The medical records of 17 pediatric HIV-infected patients, in whom GT was used to improve HAART adherence, were retrospectively reviewed for clinical and laboratory parameters. Each record was reviewed for the period of 1 year before and after GT insertion. The main outcome parameters were virologic (plasma HIV RNA polymerase chain reaction quantification) and immunologic (CD4 cell counts). Documentation of adherence to medications in medical records was also assessed during the study. Parental questionnaires were used to determine GT satisfaction and medication administration times. The Wilcoxon rank sum test was used to assess change in viral load (VL) and CD4 cell percentages.
GT was well-tolerated with minor complications, such as local site tenderness, reported by 4 patients (23%). Before GT insertion, only 6 patients (35%) were documented as being adherent, compared with all patients after GT insertion. Ten patients (58%) had >/=2 log(10) VL decline after GT insertion (median: 3.2 log(10)), compared with 7 patients (42%) who had </=2 log(10) VL decline (median: 1.27 log(10)).

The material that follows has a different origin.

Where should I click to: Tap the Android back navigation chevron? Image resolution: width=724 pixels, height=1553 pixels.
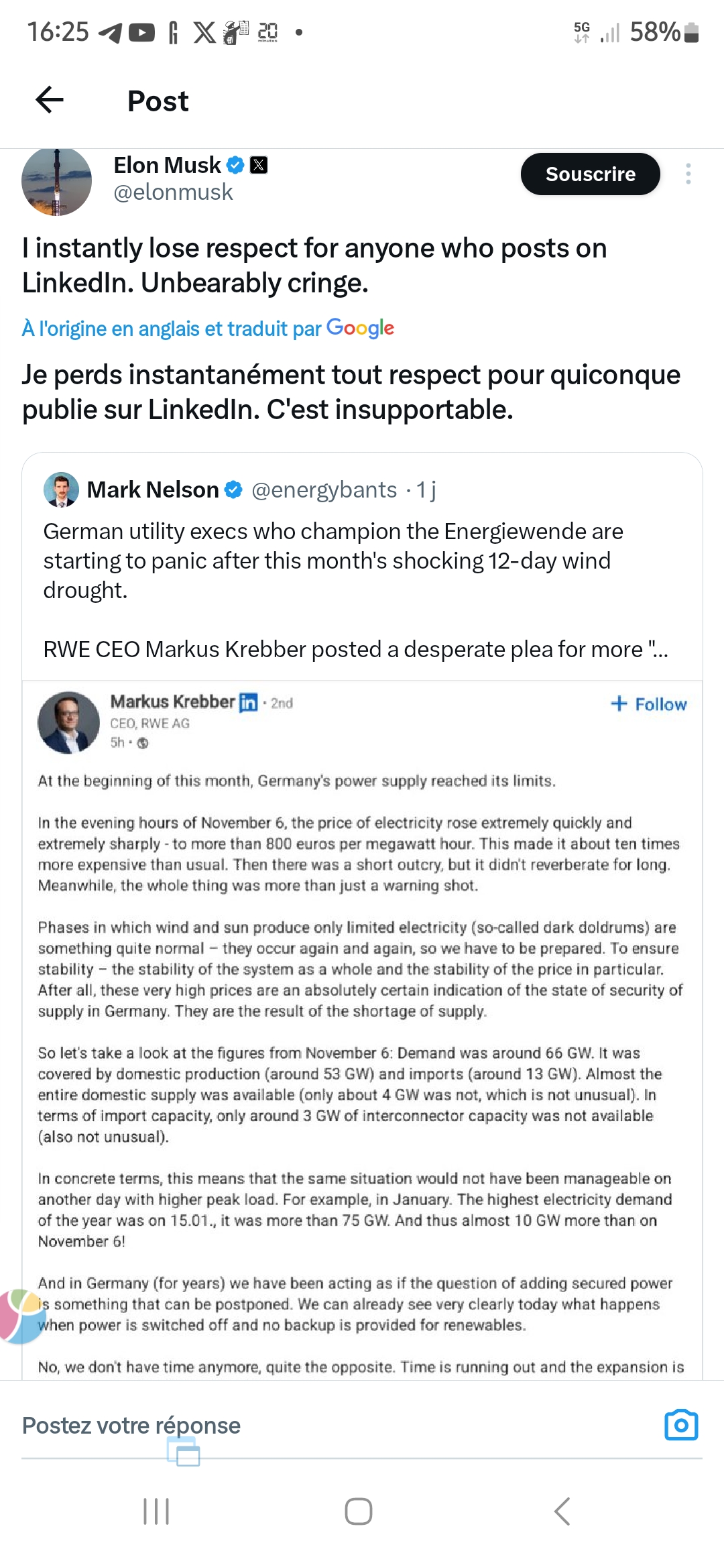point(562,1511)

Both groups of patients (responders and nonresponders) did not differ significantly in baseline parameters, such as VL, CD4 cell percentages, or previous drug therapy. However, in all 10 patients with >/=2 log(10) VL decline, therapy was changed at the time of or soon after GT insertion (median:.8 months; range: 0-6 months), compared with 7 patients with <2 log(10) VL decline who had therapy changed before GT insertion (median: 3.2 months; range: 1-8 months). Parental questionnaires reported significantly shorter medication administration times after GT insertion, with 70% of patients taking >5 minutes before GT, compared with 0% after GT. Questionnaires indicated satisfaction with GT, with perceived benefits being reduced medication administration time and improved behavior surrounding taking medications.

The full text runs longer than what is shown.